Rod’s Response: I’d suggest you never tolerate or embrace poor manners from anyone and so I’d suggest you move out. It is unlikely you will make much headway if you try to insist the father stand up to his daughter or if you make him choose between the two (or three if you count his ex-wife) women in his sad life. Finding alternative living circumstances on your part will allow the family issues, which precede you by many years, to play themselves out to their inevitable conclusion. This is not giving up, or giving in, it is simply the early realization that you are taking on a battle you will ultimately lose.

January 30, 2007

The craziness and joy of bringing up children while flying solo….

by Rod Smith

If I were endowed with the power to award gold medals, mothers who stay at home with their young children day after day would be decorated for their bravery. Two days after the curtain closed on my son’s delightful Christmas pageant, and we took our children home for the holidays, I was already fried.

To be honest, it’s finally happened. I’ve gone over the top. Lost it. My entire identity has been dragged through the transforming challenge of sharing the holidays with a 3-year-old. Hook, line and sinker; nose ring; ball and chain — choose whichever metaphor gives you a picture of my being dragged hopelessly through scatterings of toys, buried under mounds of paper, lying on a bed of Legos, covered with dog hair, exhausted and muttering, “Oh where, Oh where has my adulthood gone. Oh where, Oh where can it be?”

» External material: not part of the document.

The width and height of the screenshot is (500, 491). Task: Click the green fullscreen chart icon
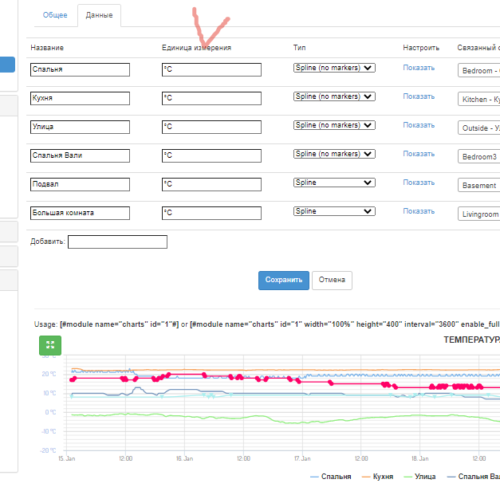coord(50,345)
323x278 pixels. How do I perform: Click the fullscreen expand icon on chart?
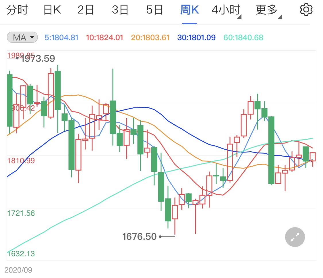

These holidays, I’ve done everything I found ridiculous and amusing about other parents when I was a childless observer. For instance, I drove to four Walgreen drugstores covering a radius of about 20 miles from our home in search of a single $3 whoopee cushion, which, on delivery to my son’s grateful 4-year-old friend, burst immediately in their unified search of the ultimate whoop.

All the while, in an attempt to stretch my mind, I’ve been forming a list of the Most Ridiculous Things Adults Say to 3-year-olds. They include “Wait,” “Keep that on the table,” “Keep your shirt clean,” “Put the dog down,” “Lie still,” “Tomorrow,” “Where are your socks?” “Let me show you how to do that,” “Put the food in your mouth,” and “Don’t jump.”

Today, to illustrate just how far off the rails I have gone, I drove 9.5 miles for the sole purpose of picking up two, 2-inch plastic medieval men (one red, one blue) my son left at a Christmas party. Without them he will not launch the plastic bomb from his Lincoln Log castle to bomb the living room that has been perpetually bombed every day since the good reindeers delivered Santa to our rooftop.

Have you noticed that Legos, Lincoln Logs, jigsaw puzzles, Monopoly – the games and toys with lots and lots of pieces – require only the briefest little tug to open the box and you are knee-deep in a colorful mess of stuff? Toys with limited potential to be strewn afar, like Buzz Lightyear, are straddled into multiple packaging, twisted secure, limb by limb with wire, taped and screwed into box within box requiring at least a hammer, chisel and power saw to extricate them for play.

About music and videos: How many times can a 3-year-old watch Toy Story? There is no limit. How many times can he want to hear the Bananas in Pajamas sing about walking down the stairs? There is no limit. How many times can a 3-year-old want to jump off the dresser, onto the bed, onto the floor while shouting, “From here to infinity and beyond”? There is no limit.

I do have limits. There’s a limit to how much stuff I will pick up. This week, I have picked up stuff from morning to night. I pick up the same stuff every day, several times. I’ve packed and repacked drawers my son has, for no reason at all, unpacked.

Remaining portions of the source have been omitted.